A RURAL community which faced losing its vital Post Office has fought back - by employing a new postmistress at a new venue.
People in Upper Wensleydale and Upper Swaledale faced the prospect of losing their main Post Office in Hawes as part of a reshaping of the organisation.
In its place, the Post Office planned to send a mobile service three times a week, and undelivered mail would have had to be collected in person from Leyburn, 17 miles down the valley.
But now a full time Post Office, along with a sorting office, will remain in the village, with local councillor John Blackie as Head Postmaster.
A new postmistresses, 22-year-old Imogen Kirkbride, has also been appointed - and takes the accolade of being the youngest postmistress at the Post Office.
Coun Blackie said: “To have lost the Post Office permanently, as was proposed, would have been a devastating blow.
“Like many other rural communities, those of the Upper Dales have seen their vital support infrastructure whittled away over recent years. We decided enough was enough.”
The new look Post Office will open next month at the Upper Wensleydale Community Office, which already houses the local library and access to services provided by Richmondshire District Council, North Yorkshire County Council, and the police.
As well as providing the counter service in Hawes, it will provide outreach service in Bainbridge and Askrigg.
Miss Kirkbride was brought up in the Upper Dales and recently returned from studying at Teeside University to live in Hawes.
She said “I am absolutely delighted to be part of this stirring community enterprise, and intend to go well beyond the extra mile in ensuring the Hawes Post Office is a huge success from the day it opens.
“And what a wonderful bonus for me to be able to live and work here in the Upper Dales.”
Post Office regional network manager Adrian Wales said the company was delighted that the service would be transferring, and that Miss Kirkbride was a “great example of a young entrepreneur.”
The fight for the Post Office came as other vital services in the area were under threat.
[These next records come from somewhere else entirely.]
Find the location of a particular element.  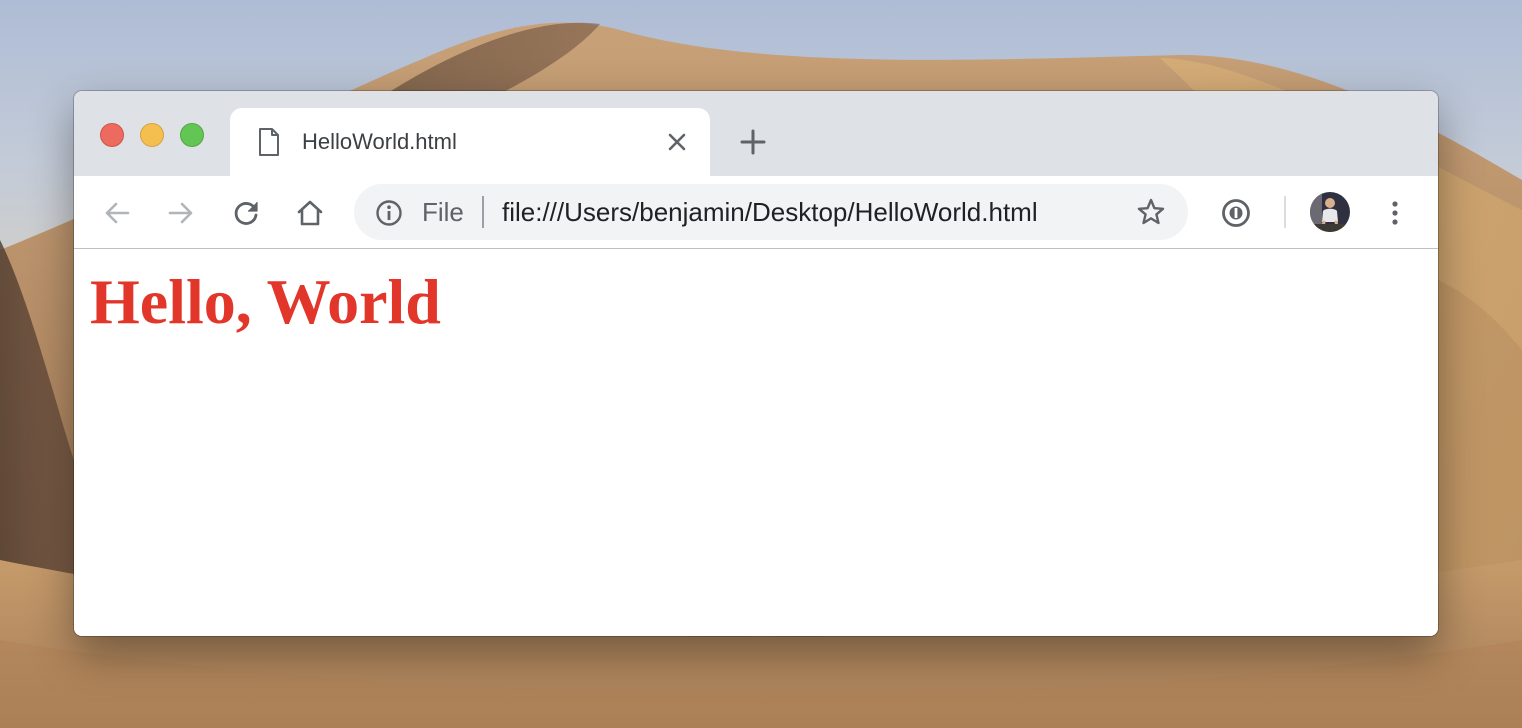

home-icon is located at coordinates (310, 213).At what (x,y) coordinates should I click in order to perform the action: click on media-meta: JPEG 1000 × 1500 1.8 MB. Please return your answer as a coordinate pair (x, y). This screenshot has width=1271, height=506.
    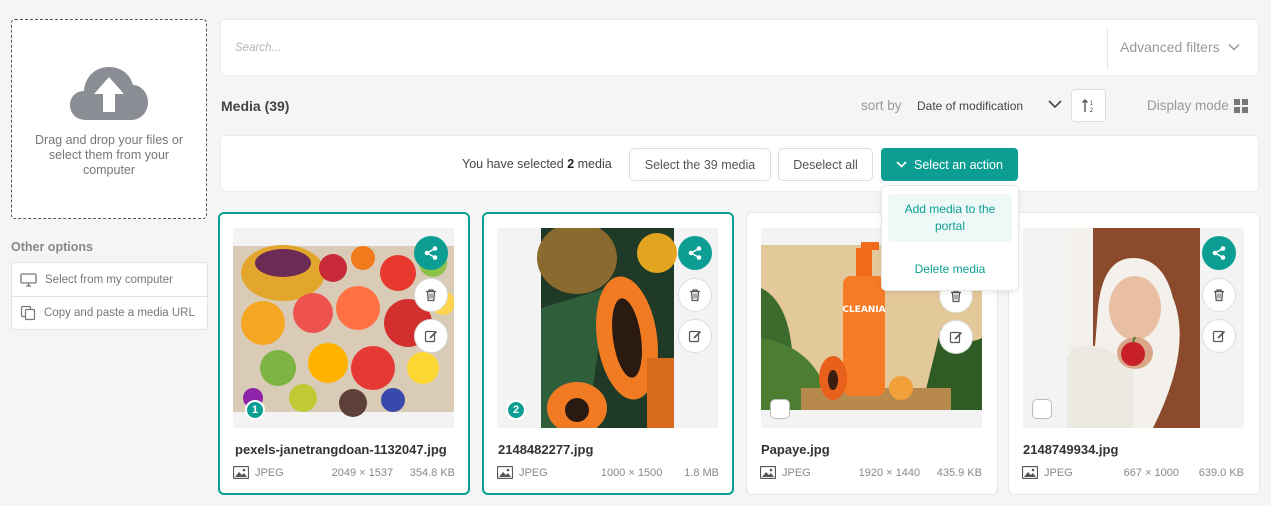
    Looking at the image, I should click on (608, 472).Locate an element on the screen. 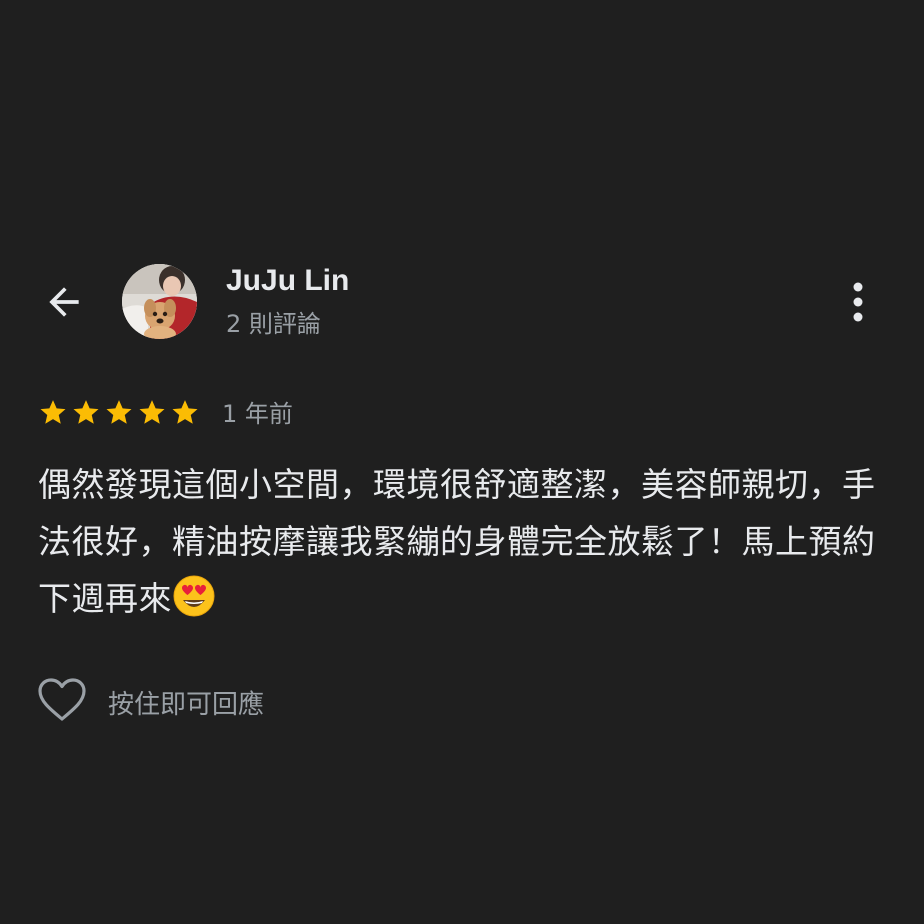 This screenshot has width=924, height=924. heart-outline-icon is located at coordinates (62, 700).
But Coun Blackie said it was a great demonstration of what can be achieved by a community “which decides it is not content to sit back and allow itself to be abandoned.”
He warned: “The fight is not yet won. We still have a formidable battle to ensure that we retain proper healthcare for our people. As well as the possibility that the nearest hospital maternity and paediatric services might be moved ever further away from us, we also know that funding for rural GP services is under threat.
“But we have shown by our success with the Post Office, and before that with the library, that it is possible, with sufficient determination and commitment, to save those services which people in communities like ours hold dear to their hearts.”
He added: “What is especially heartening is that Imogen is a young, local person who is committed to her home town and its surrounding communities.
“With the commitment of people like Imogen, and the vital support of organisations such as North Yorkshire County Council and Richmondshire District Council, we can and will keep the Upper Dales alive and thriving.”